▶ Brief
Where does the string "cell" occur in the records below? Copy every line that holds it.

** Data supplied follows **

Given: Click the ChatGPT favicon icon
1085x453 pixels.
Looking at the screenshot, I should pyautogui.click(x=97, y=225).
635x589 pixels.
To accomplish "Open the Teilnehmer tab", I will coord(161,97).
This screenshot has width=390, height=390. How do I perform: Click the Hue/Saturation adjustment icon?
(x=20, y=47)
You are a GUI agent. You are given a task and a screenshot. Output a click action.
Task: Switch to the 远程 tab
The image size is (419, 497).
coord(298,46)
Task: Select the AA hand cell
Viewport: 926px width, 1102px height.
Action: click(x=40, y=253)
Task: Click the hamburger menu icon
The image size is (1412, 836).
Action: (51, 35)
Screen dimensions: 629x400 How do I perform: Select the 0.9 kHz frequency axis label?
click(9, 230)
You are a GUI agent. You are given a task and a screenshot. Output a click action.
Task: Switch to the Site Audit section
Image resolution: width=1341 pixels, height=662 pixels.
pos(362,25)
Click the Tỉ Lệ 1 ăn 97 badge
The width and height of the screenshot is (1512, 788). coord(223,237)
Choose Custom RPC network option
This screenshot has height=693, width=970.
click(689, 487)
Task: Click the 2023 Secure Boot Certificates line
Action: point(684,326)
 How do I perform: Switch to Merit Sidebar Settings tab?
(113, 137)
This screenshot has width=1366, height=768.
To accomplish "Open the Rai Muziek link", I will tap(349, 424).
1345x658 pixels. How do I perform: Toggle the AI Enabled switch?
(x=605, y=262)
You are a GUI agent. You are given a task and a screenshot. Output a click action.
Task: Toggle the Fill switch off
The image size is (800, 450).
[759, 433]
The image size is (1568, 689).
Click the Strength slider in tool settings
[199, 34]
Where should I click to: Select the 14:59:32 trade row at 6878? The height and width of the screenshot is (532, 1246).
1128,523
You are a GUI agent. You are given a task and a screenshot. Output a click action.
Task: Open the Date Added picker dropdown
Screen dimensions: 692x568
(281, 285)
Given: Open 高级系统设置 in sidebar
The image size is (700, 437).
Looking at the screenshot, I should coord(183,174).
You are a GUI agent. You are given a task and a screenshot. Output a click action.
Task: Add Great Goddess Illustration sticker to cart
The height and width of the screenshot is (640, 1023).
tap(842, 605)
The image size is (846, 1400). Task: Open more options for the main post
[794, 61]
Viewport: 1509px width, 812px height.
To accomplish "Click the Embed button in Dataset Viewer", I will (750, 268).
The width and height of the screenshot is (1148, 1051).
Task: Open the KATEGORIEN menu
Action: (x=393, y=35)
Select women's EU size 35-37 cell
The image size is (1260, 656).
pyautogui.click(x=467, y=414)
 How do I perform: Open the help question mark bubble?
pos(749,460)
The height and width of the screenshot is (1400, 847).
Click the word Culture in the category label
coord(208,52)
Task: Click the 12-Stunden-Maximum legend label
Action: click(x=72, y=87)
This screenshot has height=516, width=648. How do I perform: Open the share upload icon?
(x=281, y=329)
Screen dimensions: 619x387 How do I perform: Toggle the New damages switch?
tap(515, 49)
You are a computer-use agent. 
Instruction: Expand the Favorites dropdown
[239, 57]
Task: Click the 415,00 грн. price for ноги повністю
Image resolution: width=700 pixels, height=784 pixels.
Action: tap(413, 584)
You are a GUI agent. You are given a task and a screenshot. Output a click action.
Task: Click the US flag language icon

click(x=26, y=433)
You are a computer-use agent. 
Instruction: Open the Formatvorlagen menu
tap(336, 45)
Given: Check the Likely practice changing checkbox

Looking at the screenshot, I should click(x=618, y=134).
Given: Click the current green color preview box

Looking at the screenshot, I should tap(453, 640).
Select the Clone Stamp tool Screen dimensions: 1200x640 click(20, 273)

** End of Data supplied **

▶ Result below
Task: Select the AA hand cell
Select women's EU size 35-37 cell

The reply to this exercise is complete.